Lack of consensus and open data standards, and absence of consistent system interoperability are listed as some of the key challenges.

(I won’t be talk about are misaligned incentives, gaps in leadership and governance, and inconsistent legal authority and interpretation)

What are some of the strategic benefits of data innovation, standards, and interoperability?

Data innovation is necessary to provide farmers and ranchers with better information about their farms’ productivity and risk; enable researchers to understand how different farming practices affect productivity and environmental outcomes, which can enable ecosystem markets; and drive policy improvements in USDA programs.
To realize the strategic benefits of using data, an underlying infrastructure that facilitates the collection, management, sharing, linkage, and protection of data is necessary

Lack of Consensus, Open Data Standards, and Interoperability

Lack of open data standards has plagued and continues to plague the agriculture industry, though there is a silver lining. Depending on which tool you use, the representation of data is different and makes interoperability harder.

Image source: XKCD

Figure 1 represents the data one farmer reports to different USDA agencies. As depicted, the farmer must report identical data points, such as crops and the date planted, four separate times.

In edition 45 of the newsletter, I had said

Data in silos is not useful. Other industries have faced this problem, and have tried to solve it with data standards (HL7 standards for clinical data) provide a way to exchange clinical and administrative data across different medical software systems).
Agriculture has made progress, with the emergence of standards like ADAPT, FarmOS, etc. The friction in interoperability is a wasted opportunity. It stems from lack of trust, and data exchange infrastructure. It is a tax on the user experience and innovation. When it comes to private farmer data, AgTech companies and platforms should not stand in the way of data movement as desired by the farmer. Collaboration will lift all boats.

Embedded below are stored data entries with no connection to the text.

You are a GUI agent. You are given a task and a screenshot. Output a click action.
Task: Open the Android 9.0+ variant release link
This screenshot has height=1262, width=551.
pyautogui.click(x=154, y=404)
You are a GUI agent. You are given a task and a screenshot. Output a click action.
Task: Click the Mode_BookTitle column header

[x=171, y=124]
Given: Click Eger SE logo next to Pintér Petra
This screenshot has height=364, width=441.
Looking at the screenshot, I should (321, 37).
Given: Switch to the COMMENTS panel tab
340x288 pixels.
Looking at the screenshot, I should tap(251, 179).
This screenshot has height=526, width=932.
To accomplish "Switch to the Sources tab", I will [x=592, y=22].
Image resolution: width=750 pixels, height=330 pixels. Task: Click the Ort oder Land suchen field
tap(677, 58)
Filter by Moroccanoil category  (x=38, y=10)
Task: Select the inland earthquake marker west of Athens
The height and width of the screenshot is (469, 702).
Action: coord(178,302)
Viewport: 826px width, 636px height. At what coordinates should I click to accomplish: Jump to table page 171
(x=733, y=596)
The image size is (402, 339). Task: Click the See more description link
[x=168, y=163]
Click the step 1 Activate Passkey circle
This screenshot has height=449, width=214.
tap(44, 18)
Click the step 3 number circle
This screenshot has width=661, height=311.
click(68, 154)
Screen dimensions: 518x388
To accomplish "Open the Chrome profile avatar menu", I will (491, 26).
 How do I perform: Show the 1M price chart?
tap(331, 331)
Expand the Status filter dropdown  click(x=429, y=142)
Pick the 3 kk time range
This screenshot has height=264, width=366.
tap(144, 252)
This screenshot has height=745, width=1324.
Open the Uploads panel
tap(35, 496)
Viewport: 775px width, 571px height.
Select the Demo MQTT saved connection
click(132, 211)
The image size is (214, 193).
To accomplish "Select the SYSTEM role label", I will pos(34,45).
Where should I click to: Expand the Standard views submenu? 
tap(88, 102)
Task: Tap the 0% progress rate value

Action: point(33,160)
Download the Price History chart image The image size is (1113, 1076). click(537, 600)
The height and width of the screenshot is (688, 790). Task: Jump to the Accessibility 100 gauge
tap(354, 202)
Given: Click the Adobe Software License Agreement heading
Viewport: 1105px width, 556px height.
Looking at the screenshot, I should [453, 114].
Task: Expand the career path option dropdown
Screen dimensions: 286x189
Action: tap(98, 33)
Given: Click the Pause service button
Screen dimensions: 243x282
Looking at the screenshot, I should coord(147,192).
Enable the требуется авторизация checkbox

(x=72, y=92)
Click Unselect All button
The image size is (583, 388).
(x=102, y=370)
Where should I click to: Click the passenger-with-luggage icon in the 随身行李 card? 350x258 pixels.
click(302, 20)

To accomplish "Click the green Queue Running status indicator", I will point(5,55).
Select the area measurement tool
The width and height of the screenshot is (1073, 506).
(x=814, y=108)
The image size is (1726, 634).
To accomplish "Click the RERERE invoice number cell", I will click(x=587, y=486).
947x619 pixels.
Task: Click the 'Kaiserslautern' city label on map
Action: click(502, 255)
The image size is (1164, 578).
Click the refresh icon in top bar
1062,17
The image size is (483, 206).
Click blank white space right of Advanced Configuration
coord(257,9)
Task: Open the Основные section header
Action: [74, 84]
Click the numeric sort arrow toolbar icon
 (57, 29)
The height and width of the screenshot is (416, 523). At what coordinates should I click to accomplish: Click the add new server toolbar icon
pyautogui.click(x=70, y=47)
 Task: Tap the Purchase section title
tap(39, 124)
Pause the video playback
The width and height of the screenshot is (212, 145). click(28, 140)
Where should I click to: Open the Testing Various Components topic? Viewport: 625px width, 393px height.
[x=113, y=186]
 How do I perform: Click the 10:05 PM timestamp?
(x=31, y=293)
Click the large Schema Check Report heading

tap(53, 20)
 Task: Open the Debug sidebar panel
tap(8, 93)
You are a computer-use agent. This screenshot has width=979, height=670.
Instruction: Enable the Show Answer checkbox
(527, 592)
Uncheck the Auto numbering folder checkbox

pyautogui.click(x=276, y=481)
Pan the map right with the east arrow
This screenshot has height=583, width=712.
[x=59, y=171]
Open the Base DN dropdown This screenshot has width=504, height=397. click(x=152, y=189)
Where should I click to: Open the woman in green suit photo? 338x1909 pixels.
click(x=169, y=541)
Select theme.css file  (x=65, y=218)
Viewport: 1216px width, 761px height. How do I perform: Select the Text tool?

In edition 86. Babel Fish of Agriculture, I had covered interoperability extensively,

The agriculture industry suffers from challenges (to a varying degree) on all three types of interoperability (technical, syntactic, semantic). The models developed by equipment manufacturers is a big challenge, as it creates proprietary data formats for devices, and for the resulting data coming from or consumed by them. It poses challenges for technical, syntactic, and semantic interoperability.

Megan Shahan writes,

Interoperability can fundamentally be thought of as an issue of trust, collaboration, and data sharing.
Interoperability is portrayed as a technical and social challenge, which it is, but it is about value creation, and collaboration. It is about growing the size of the pie. There are still some organizations within agriculture, which treat it as a zero-sum game. They feel that by supporting interoperability, they are giving up some of their competitive advantage, and in almost all cases, it is not true.
Transformation of the food, and agriculture systems will require commitment from the industry partners to support, and invest in common initiatives. Climate change, though sometimes nebulous to wrap our heads around, is a common problem for everyone, and hopefully we will see increased collaboration due to climate change efforts.
AgGateway and ADAPT provides a common set of tools, data definitions, and open source code to help organizations adopt a common set of standards for precision data. The fact that the software and model is open sourced is important. It makes it easy for other organizations to learn from, and contribute to it.
Lack of a good quality infrastructure increases cost, complexity, and time to get to new insights.
One prime example is the disconnect between conservation and risk management programs. A growing body of research is finding that implementing conservation practices, like cover crops on cropland, reduces risk. Yet, the Risk Management Agency (RMA) and Natural Resources Conservation Service (NRCS)–– the two USDA agencies responsible for crop insurance and conservation programs, respectively––largely implement their programs in isolation from each other. These agencies could improve risk management and conservation outcomes if they worked together to collect, analyze, and apply data insights on the impacts of risk on conservation practices. Improving program performance would also provide a better value for the taxpayer investment, including reducing cost.

So who’s stepping up to the challenge of building infrastructure?

Grain management digital infrastructure in Australia

Agridigital has raised AUS$ 25 million. They have become the largest digital grain management platform in Australia with 15% of all grain being transacted at the sale, delivery, or storage point.

The simple messaging and approach taken by Agridigital is refreshing. (It passes the basic test of telling you what they do when you go to their website!).

Based on the solutions page, Agridigital looks at the entire grain management workflow of contracts, deliveries, prices, orders, inventory, consignments, payments and invoices.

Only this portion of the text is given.